Но сколько он ни думал, он не нашел ответа. И когда ему приходила, как она приходила ему часто, мысль о том, что все это происходит оттого, что он жил не так, он тотчас вспоминал всю правильность своей жизни и отгонял эту странную мысль.
But however much he pondered he found no answer. And whenever the thought occurred to him, as it often did, that it all resulted from his not having lived as he ought to have done, he at once recalled the correctness of his whole life and dismissed so strange an idea.

  1. This is the first mention of the image of a narrow, black sack or bag or hole into which Ivan Ilich feels himself being pushed. The image has played an important role in interpretations of the novel which emphasize that Ivan Ilich, led by his sufferings, becomes spiritually reborn as his physical life ebbs away. The black bag, by its shape and its color and the fact that when, in chapter twelve, Ivan Ilich feels that he has broken through the end of the bag into the light, has been seen as an effective symbol of the birth canal. Likewise, the trauma of birth seems well matched with the trauma of Ivan Ilich's suffering and death. This interpretation, of course, fits very well with the concept that the novel privileges the method of "understanding in reverse." It seems quite natural in this context that the image of death should be tautologous with an image of life and also that Ivan Ilich's attitude toward this image should be ambiguous: "he struggled, yet co-operated."
  2. Here is another allusion to the narrative of Christ's Passion as contained in the Gospels, specifically to Jesus' outcry "My God, my God, why hast Thou forsaken me?" (Matt. 27:46 inter alia).
  3. Here, as in the preceding sentence, Ivan Ilich uses the form of the pronoun "you" which is employed when speaking to very close friends and family members, and also, not incidentally, when speaking to God in prayer. "What did I to you" might well be rendered (as the Maude translation does) "What have I done to Thee"?

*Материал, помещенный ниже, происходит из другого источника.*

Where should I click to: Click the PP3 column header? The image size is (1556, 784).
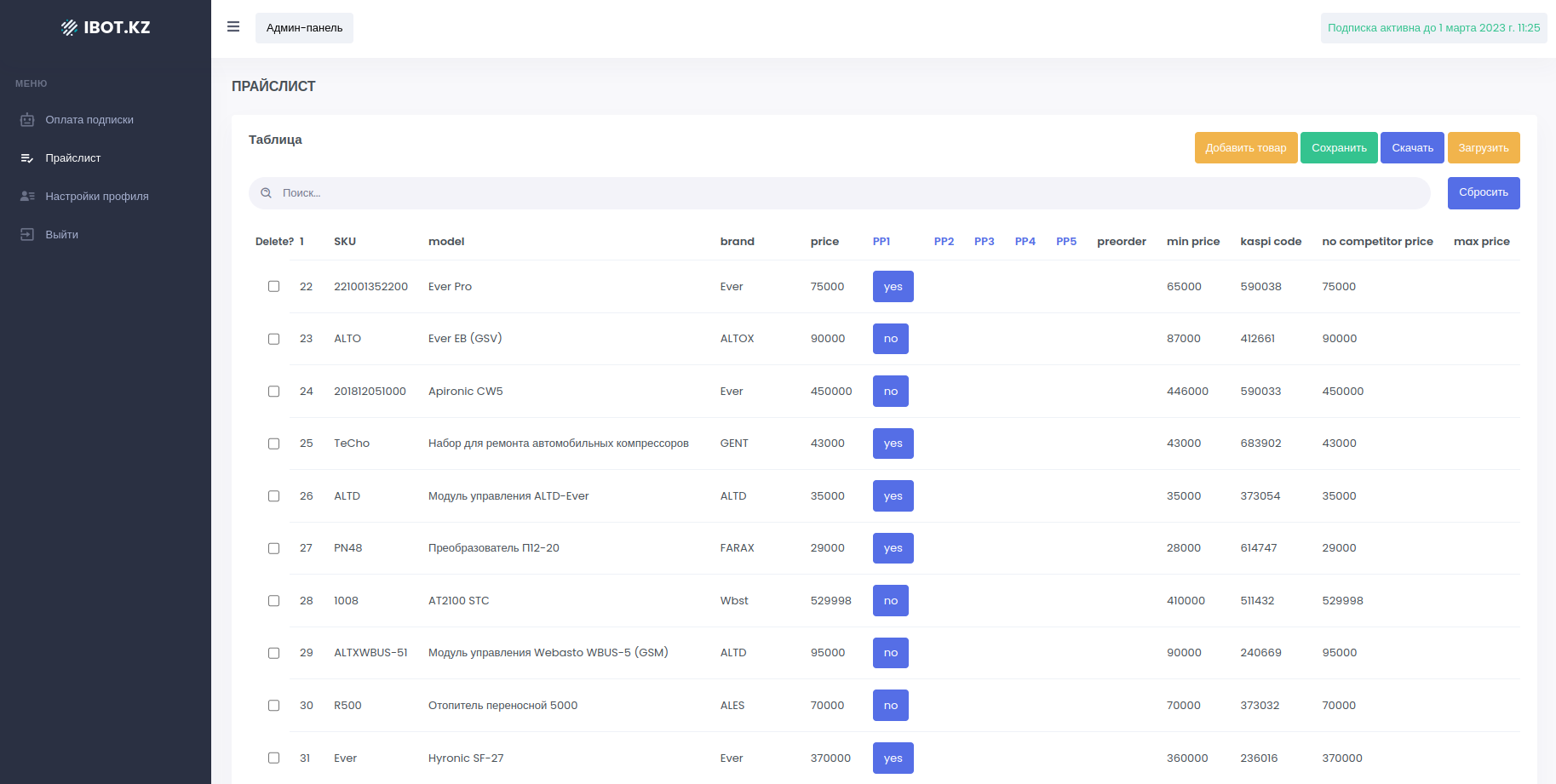pyautogui.click(x=984, y=242)
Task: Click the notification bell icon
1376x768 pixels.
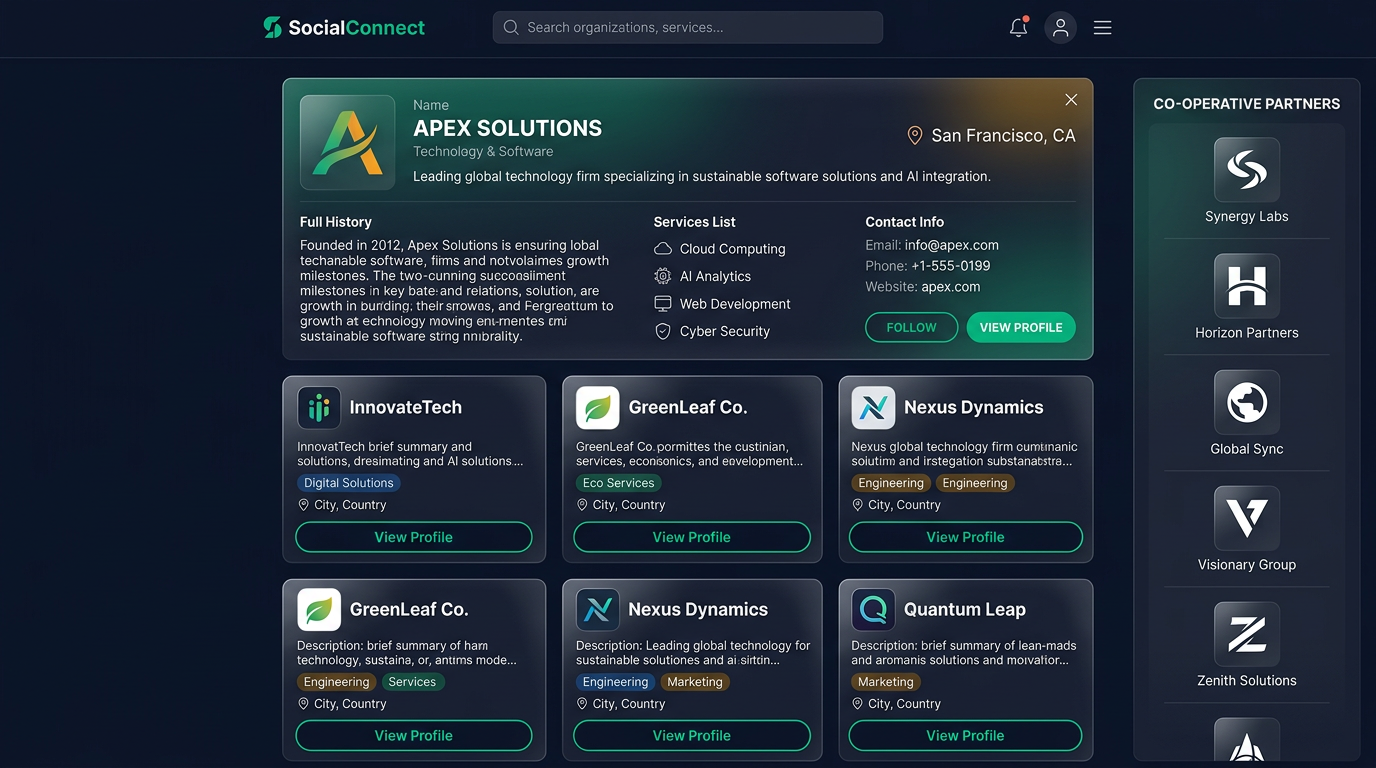Action: (1018, 28)
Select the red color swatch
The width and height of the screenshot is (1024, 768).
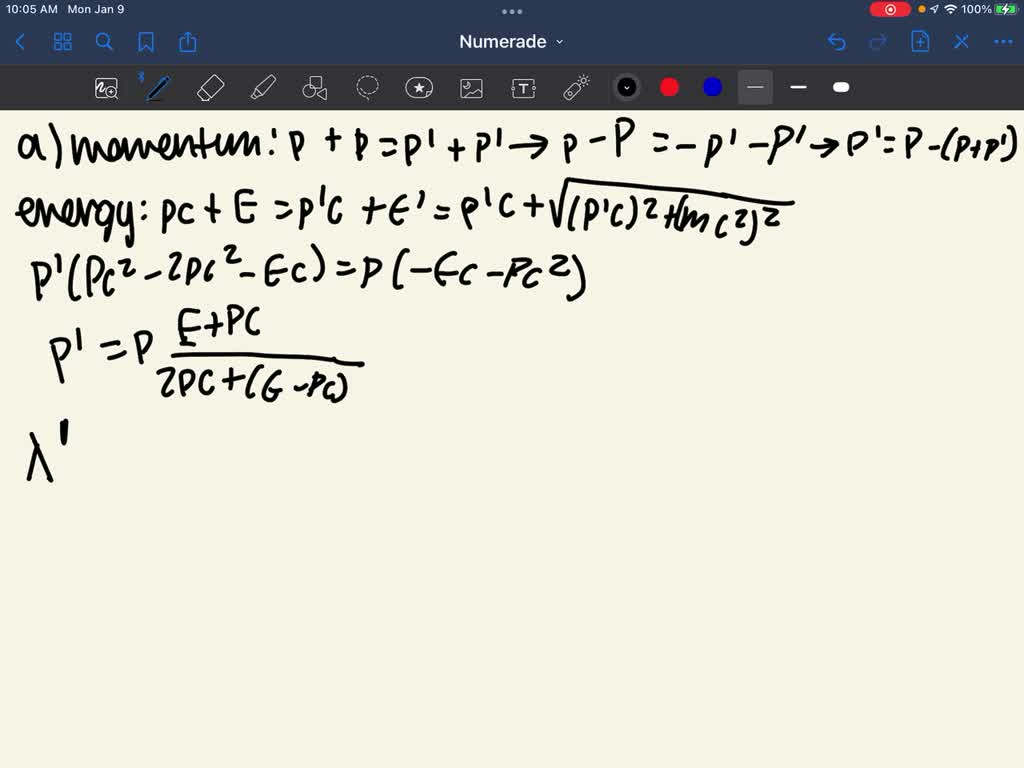[x=669, y=88]
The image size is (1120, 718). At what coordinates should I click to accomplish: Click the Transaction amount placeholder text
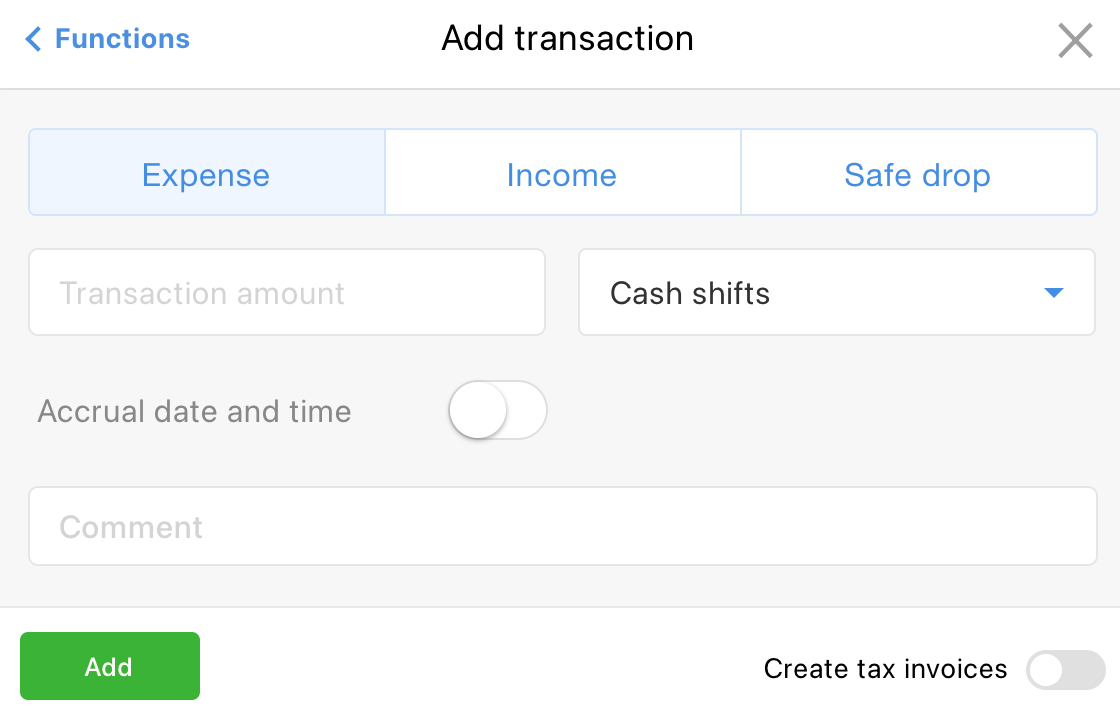[202, 293]
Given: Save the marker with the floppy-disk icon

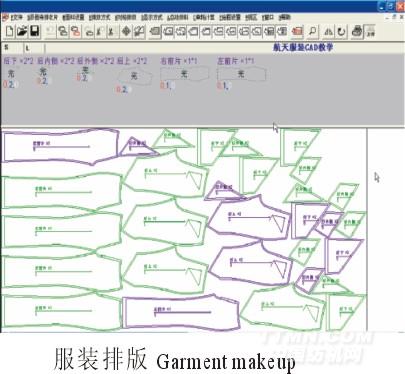Looking at the screenshot, I should click(35, 32).
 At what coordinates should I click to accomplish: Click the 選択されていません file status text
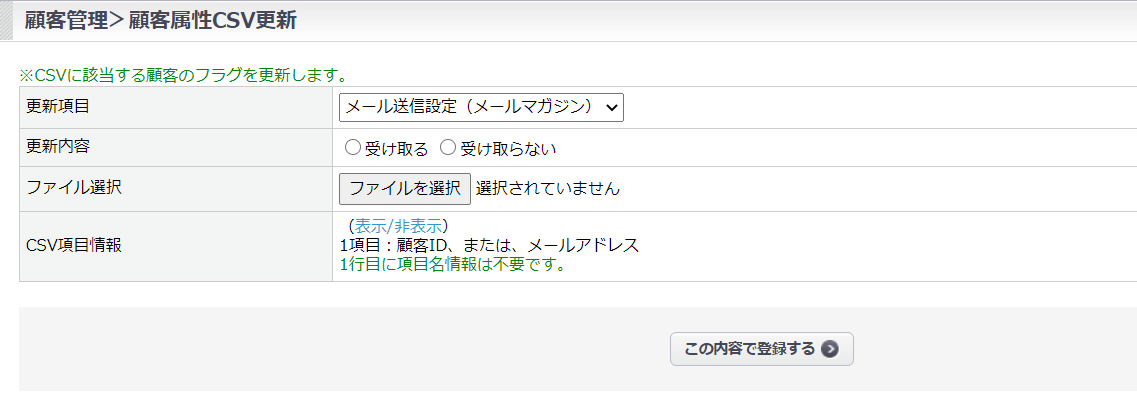coord(548,188)
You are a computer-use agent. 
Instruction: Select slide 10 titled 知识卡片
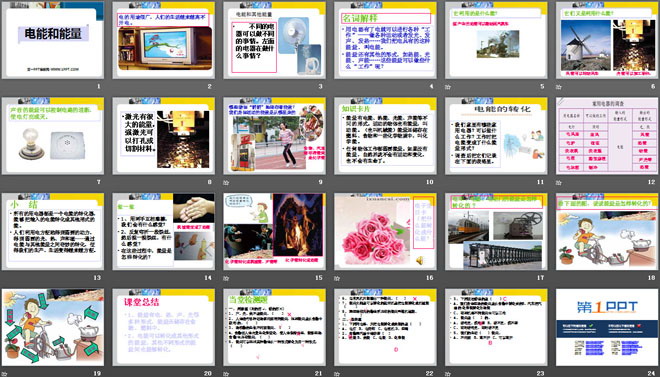tap(386, 135)
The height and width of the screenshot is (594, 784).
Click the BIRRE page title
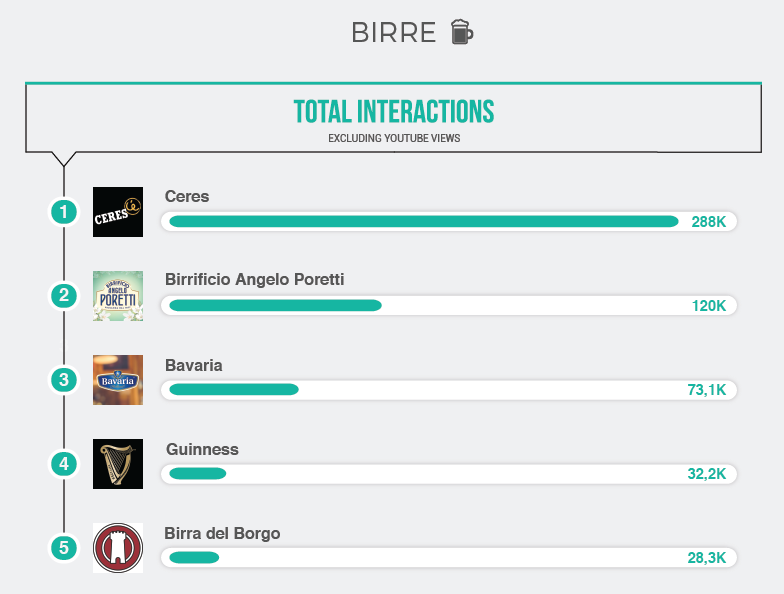[x=394, y=32]
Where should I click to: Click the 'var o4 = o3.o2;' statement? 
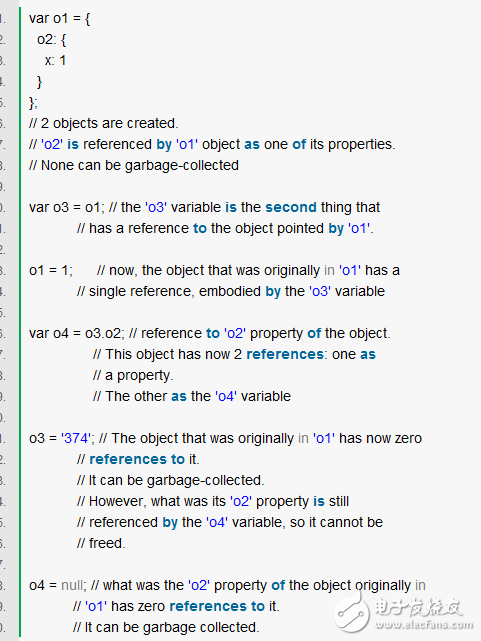77,333
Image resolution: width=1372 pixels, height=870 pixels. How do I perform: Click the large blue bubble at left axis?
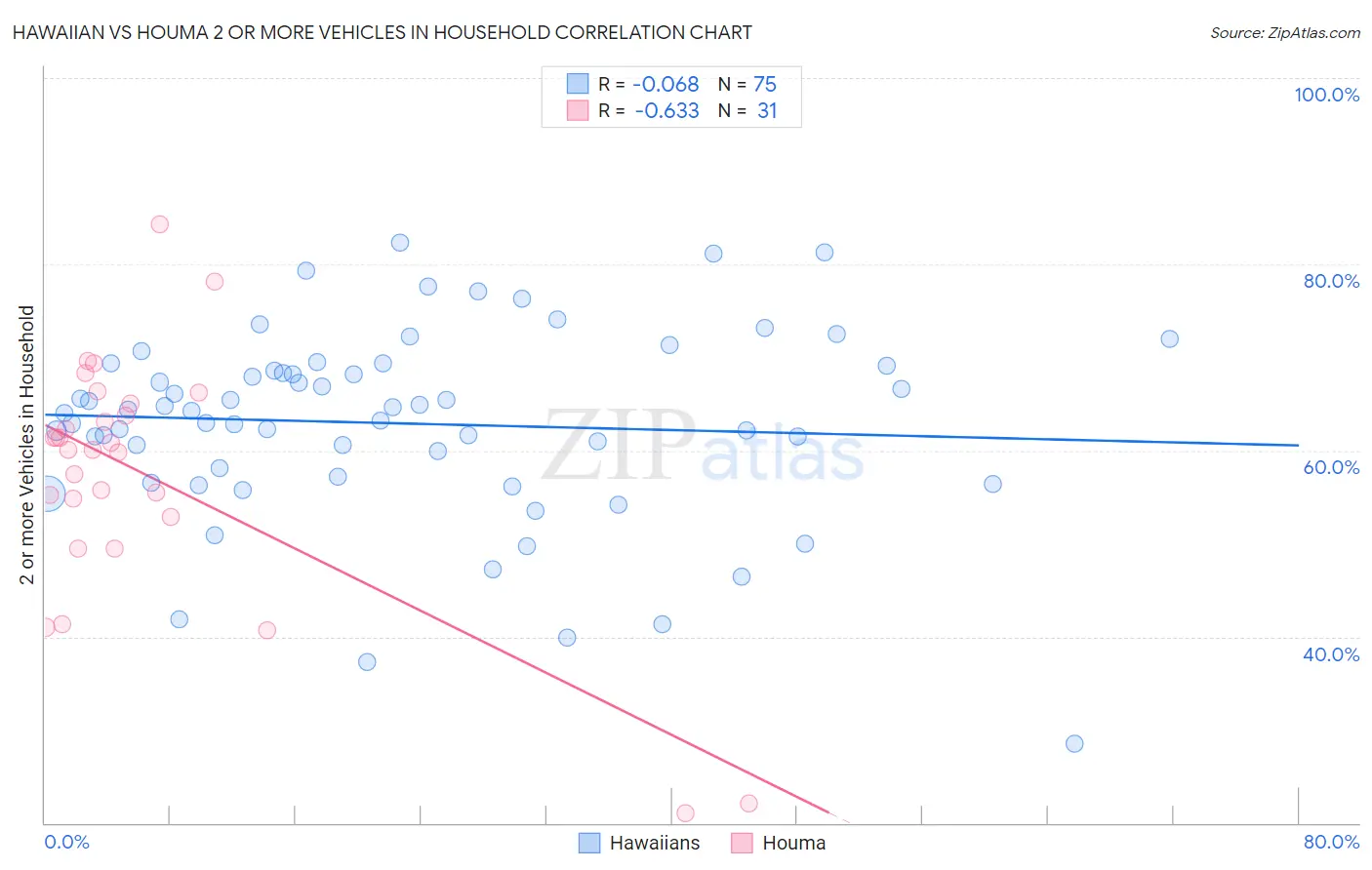tap(46, 494)
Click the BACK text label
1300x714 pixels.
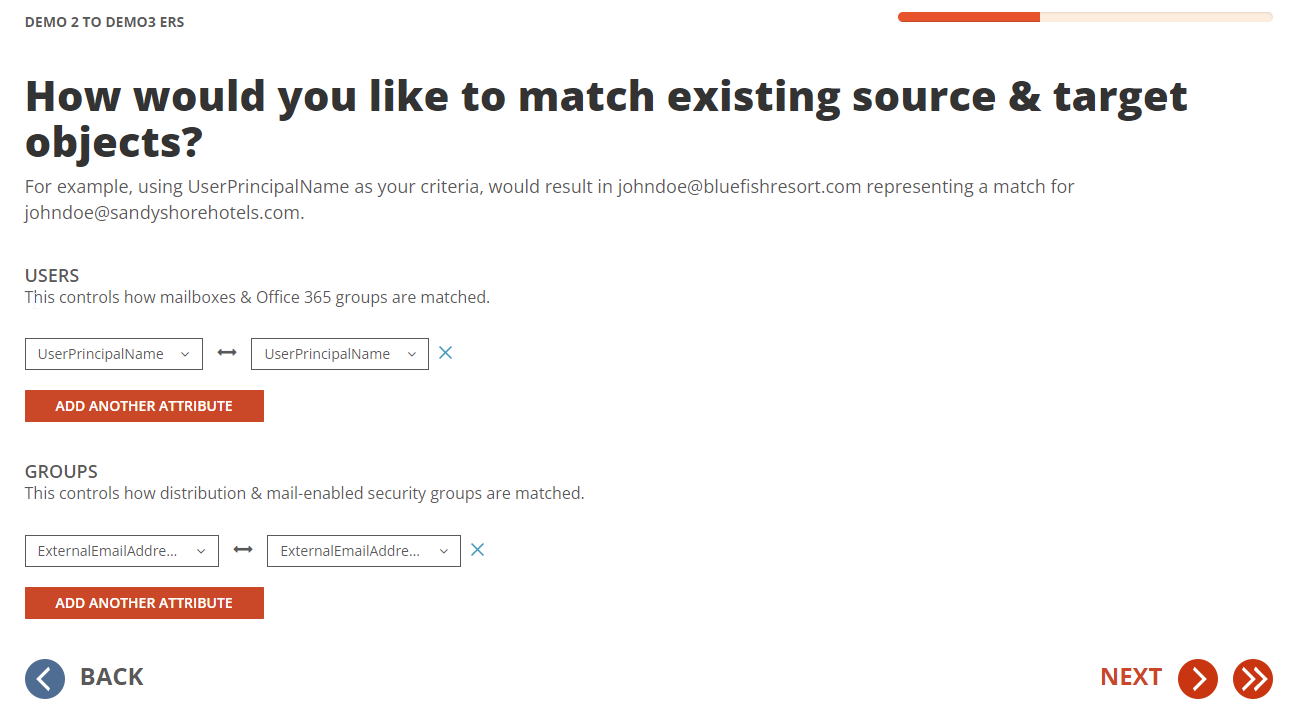point(112,677)
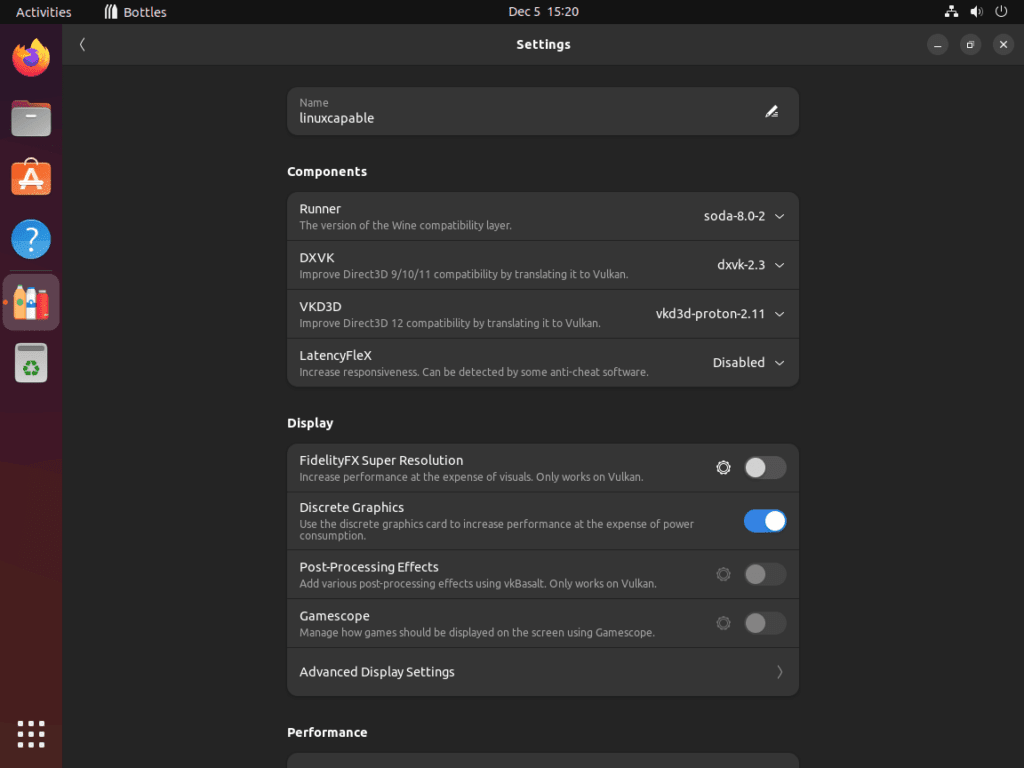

  4. Here is the first explicit indication that Ivan Ilich does indeed have a soul, that he is more than the physiological being which is suffering so dreadfully from the effects of disease. We remember that in Chapter Five his "inner life" was still completely a question of the physical organs located within his body. Here the inner life and voice represents a qualitatively different kind of life. Ivan Ilich's attention has finally been redirected from his physical life and sufferings to his spiritual life and sufferings. We note that since chapter seven it has seemed to him that his spiritual suffering has in fact been greater than his physical pain. At the end of Chapter Nine the thought occurs to him that "Maybe I didn't live as I ought to have done," that is, that he is where he is by his own actions and responsibility. This thought, and the conclusion arising from it, is repeated yet again in each of the three remaining chapters.
  5. "Sleduet" is a form of the verb "sledovat'" ("to follow"). It is used here in its conventional sense as an impersonal synonym of the personal construction of necessity, "dolzhen + infinitive, in the meaning "as I was supposed to," "as I should have." But the expression also suggests its literal sense of "following." Ivan Ilich is confident that his life could not have been "ne tak" (lit., "not so" but often suggesting "wrong, improper") because he has always behaved as he has in emulation of, following in the footsteps of, his betters and peers in society.
  6. The word "sud" can mean "court" in the sense of the official(s) charged with superintending a trial and it can also mean the trial itself or the result of the trial, the judgement that is rendered by the court. This latter meaning is exemplified in the Russian religious phrase "Strashnyj sud," what in English is called "the Last Judgement" or "Judgement Day."